[FEA] Apply GpuTransitionOverrides to GpuSubqueryBroadcast's broadcast child consistently in non-AQE mode

## Background

#14833 / #14837 fixed DPP broadcast duplication in non-AQE mode by adding `fixupNonAdaptiveBroadcastReuse` — a post-hoc pass that walks the final plan, indexes the main-plan `GpuBroadcastExchangeExec`s, and rewrites matching DPP-side `GpuBroadcastExchangeExec`s to `ReusedExchangeExec`.

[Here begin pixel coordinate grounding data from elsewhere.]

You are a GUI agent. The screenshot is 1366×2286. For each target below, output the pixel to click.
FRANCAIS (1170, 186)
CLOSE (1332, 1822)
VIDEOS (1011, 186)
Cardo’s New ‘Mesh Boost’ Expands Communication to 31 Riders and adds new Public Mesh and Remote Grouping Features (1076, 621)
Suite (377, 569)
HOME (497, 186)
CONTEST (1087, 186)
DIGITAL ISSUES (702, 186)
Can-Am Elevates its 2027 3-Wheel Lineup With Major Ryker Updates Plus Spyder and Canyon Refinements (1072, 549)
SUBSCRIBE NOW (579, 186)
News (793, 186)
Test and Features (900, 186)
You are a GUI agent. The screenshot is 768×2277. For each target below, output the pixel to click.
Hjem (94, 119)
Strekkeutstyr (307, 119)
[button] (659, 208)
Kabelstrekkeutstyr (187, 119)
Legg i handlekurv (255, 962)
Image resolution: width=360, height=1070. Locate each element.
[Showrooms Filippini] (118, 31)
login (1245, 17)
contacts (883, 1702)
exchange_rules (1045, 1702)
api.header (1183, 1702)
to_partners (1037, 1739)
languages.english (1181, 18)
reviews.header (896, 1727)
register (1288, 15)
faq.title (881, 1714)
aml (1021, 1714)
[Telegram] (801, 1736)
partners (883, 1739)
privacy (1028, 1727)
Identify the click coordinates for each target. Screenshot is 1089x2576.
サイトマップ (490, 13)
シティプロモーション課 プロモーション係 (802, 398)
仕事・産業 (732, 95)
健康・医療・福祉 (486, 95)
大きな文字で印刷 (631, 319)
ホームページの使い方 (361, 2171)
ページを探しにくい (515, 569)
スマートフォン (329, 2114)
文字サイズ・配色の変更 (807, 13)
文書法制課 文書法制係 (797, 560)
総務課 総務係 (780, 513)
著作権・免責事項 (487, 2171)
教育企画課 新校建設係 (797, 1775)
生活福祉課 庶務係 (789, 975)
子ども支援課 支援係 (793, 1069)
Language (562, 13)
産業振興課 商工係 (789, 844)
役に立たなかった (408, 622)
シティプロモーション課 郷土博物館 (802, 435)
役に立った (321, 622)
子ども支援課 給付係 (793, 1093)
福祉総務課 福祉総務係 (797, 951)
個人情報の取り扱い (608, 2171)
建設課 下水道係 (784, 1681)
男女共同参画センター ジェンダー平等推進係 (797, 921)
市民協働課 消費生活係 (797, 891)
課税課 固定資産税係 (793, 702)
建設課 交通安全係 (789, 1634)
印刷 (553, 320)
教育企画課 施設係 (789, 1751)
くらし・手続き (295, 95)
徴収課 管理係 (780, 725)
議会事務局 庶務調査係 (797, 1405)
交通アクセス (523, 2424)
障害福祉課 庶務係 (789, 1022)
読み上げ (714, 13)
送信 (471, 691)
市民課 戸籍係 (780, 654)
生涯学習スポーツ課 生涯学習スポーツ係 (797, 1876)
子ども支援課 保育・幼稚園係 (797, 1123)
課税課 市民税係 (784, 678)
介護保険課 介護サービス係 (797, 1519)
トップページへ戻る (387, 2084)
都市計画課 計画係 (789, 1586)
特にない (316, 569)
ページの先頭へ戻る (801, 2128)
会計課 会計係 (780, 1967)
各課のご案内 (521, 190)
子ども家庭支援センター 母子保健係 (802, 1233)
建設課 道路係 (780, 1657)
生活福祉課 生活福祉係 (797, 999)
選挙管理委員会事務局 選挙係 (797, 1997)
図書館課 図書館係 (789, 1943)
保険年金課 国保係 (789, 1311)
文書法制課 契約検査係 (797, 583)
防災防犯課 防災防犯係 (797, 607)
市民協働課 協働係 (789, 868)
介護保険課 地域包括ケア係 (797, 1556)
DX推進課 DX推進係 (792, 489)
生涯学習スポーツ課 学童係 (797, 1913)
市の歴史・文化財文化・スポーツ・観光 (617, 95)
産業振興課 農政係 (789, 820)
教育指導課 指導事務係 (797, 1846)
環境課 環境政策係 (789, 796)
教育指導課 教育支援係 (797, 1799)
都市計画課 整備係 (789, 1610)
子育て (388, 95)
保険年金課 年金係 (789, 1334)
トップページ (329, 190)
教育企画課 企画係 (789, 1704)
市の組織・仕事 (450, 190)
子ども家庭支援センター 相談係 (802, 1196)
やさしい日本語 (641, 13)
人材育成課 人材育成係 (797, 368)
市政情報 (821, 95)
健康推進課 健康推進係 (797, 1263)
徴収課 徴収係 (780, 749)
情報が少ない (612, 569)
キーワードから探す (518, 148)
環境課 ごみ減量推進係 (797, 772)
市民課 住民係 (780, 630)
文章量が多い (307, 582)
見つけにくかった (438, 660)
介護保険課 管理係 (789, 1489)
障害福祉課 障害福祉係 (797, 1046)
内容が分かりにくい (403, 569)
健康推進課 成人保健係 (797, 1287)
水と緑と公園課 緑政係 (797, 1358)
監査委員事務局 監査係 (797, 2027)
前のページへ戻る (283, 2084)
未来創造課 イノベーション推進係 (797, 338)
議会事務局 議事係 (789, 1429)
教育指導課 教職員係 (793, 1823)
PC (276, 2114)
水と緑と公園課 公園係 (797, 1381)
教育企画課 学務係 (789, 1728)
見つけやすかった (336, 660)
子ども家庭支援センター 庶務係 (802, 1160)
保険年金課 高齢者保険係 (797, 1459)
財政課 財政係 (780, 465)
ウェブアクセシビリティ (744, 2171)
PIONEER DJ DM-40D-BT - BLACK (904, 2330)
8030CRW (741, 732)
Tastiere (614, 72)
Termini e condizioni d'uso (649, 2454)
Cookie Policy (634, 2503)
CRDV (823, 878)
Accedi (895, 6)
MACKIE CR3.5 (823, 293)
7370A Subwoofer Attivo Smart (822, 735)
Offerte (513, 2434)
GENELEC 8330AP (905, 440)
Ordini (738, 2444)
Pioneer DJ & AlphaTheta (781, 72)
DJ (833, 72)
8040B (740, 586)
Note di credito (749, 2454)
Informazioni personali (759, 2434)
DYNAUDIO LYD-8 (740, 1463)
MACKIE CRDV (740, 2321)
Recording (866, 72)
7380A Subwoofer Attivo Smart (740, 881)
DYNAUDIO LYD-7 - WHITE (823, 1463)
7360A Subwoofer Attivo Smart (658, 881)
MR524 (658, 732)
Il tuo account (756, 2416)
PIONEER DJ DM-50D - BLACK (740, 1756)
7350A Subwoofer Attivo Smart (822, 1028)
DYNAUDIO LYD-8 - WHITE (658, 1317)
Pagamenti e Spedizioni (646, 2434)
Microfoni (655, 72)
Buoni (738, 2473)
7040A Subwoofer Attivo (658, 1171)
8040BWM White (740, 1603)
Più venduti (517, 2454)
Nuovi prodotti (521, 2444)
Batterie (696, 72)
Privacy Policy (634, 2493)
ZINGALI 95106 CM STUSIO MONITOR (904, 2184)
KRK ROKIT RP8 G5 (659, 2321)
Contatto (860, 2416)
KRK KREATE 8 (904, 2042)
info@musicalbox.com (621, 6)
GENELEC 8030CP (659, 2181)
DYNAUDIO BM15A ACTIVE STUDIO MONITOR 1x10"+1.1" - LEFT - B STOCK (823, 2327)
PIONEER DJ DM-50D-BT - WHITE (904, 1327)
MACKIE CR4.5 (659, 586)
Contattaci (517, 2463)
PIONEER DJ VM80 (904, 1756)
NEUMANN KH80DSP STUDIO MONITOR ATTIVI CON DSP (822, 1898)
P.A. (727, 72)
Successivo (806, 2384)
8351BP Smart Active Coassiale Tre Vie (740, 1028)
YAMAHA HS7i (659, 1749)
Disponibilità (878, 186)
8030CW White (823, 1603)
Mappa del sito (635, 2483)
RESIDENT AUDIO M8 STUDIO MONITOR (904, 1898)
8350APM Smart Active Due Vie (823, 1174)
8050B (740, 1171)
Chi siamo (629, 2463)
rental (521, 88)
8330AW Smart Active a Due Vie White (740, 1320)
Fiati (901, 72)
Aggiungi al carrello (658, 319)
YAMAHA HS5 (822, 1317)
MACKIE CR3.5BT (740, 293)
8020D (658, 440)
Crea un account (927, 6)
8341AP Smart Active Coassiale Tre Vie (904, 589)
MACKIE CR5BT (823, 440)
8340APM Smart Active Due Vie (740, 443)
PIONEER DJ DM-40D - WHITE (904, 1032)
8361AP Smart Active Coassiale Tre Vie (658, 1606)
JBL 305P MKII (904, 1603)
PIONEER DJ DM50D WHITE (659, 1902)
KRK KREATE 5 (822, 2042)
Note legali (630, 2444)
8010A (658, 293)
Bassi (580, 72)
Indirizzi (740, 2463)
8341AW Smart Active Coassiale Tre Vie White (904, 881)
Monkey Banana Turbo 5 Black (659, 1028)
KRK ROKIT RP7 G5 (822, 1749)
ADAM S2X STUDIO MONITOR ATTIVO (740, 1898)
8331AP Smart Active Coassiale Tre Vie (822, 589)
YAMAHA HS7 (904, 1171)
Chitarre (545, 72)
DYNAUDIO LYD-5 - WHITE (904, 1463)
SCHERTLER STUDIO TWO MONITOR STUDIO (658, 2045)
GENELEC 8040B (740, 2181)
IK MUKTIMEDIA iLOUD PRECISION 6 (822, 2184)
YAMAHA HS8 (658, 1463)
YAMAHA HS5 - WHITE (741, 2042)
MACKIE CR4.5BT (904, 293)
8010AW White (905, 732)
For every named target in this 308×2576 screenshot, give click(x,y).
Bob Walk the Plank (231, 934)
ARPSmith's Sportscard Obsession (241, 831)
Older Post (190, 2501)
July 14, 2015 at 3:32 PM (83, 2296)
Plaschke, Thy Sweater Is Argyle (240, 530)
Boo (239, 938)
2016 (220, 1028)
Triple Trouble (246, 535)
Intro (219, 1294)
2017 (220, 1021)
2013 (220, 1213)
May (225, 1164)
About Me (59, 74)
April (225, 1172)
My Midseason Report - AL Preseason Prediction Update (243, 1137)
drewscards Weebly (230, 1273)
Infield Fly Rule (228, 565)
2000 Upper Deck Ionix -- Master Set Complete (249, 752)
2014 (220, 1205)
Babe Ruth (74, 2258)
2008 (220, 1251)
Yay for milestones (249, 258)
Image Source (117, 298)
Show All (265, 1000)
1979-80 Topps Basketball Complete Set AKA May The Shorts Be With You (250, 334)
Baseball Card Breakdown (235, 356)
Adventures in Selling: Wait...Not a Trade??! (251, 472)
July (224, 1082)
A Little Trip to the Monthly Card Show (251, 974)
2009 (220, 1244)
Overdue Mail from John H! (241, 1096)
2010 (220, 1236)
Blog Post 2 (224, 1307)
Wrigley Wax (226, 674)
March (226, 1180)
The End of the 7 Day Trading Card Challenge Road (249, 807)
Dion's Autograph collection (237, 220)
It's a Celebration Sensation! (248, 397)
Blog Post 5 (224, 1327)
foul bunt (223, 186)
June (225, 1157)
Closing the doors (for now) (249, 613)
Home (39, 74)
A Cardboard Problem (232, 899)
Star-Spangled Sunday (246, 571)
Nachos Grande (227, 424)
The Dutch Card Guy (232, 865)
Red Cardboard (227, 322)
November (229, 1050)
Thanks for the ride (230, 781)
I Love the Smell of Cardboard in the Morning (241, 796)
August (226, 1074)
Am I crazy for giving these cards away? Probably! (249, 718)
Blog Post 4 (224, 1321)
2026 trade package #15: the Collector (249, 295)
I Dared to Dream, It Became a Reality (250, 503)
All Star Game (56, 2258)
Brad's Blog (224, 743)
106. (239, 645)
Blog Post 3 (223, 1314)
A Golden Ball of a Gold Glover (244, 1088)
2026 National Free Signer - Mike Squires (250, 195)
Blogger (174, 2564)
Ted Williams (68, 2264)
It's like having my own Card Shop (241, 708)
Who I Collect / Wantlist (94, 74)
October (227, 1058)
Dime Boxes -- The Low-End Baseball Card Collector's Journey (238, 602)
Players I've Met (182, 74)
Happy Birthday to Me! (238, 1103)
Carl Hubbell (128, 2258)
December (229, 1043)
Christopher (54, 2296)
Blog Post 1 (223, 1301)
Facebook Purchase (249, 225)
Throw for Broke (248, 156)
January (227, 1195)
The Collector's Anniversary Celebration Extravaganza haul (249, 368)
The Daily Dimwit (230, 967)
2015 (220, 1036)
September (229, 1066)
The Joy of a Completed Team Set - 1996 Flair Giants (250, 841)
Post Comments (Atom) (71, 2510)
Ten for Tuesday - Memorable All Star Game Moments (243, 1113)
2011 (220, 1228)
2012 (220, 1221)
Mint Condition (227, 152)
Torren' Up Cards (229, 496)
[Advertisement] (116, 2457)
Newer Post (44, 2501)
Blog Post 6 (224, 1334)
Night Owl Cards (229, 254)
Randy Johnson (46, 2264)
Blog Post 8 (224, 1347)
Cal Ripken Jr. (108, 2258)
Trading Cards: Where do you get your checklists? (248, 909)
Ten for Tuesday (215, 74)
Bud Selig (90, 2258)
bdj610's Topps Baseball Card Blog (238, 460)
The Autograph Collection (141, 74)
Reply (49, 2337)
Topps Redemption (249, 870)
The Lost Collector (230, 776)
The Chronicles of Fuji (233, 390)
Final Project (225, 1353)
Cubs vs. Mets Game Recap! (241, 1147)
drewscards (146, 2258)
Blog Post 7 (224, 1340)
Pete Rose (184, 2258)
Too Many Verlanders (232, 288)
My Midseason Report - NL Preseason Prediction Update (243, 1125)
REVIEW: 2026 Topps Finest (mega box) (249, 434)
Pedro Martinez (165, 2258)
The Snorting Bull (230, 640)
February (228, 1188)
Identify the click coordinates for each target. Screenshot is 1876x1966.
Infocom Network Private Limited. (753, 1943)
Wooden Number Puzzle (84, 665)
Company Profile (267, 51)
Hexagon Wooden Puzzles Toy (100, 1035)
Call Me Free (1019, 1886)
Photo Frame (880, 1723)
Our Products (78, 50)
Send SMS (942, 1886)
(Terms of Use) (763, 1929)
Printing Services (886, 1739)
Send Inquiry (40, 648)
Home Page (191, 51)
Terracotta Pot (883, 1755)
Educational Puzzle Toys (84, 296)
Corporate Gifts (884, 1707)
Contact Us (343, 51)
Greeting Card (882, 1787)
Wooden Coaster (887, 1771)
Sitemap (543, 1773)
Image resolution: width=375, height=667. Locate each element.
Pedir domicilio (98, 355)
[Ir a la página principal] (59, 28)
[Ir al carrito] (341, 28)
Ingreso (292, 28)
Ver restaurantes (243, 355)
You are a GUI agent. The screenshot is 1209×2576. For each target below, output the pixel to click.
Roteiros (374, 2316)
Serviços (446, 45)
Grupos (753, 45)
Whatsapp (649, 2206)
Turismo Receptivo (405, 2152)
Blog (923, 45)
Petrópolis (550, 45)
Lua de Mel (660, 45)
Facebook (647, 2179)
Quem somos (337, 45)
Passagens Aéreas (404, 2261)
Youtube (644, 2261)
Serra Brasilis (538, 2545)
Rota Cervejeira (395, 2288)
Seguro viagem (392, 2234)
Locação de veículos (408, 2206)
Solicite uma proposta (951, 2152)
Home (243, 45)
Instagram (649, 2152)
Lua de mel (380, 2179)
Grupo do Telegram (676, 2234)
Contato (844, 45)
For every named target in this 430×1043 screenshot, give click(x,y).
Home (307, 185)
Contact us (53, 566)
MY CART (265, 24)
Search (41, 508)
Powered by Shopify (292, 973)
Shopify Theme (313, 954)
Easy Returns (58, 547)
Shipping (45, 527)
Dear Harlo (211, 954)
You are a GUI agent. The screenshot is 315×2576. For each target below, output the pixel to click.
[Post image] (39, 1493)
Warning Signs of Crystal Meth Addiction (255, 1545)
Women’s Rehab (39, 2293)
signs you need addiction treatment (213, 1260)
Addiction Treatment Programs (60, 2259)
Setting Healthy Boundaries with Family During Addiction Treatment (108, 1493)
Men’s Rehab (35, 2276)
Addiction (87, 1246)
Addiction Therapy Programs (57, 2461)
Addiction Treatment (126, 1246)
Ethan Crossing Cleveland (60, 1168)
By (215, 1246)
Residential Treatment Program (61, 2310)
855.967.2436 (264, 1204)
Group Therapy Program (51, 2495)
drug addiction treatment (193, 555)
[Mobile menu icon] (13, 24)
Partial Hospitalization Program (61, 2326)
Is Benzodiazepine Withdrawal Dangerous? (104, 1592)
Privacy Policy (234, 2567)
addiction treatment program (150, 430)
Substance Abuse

@revans2 [observed on the PR](https://github.com/NVIDIA/spark-rapids/pull/14837#pullrequestreview-3320434181) that the *root* cause is upstream of this fixup: `GpuSubqueryBroadcastExec` builds its underlying `GpuBroadcastExchangeExec` directly during `GpuOverrides` via `exMeta.convertToGpu()`, which bypasses `GpuTransitionOverrides`. Because of that bypass, `insertCoalesce` / `optimizeCoalesce` add `GpuCoalesceBatches` to the main-plan broadcast but not to the DPP-side broadcast — exactly the structural divergence that breaks `ReuseExchangeAndSubquery`'s canonical-equality match.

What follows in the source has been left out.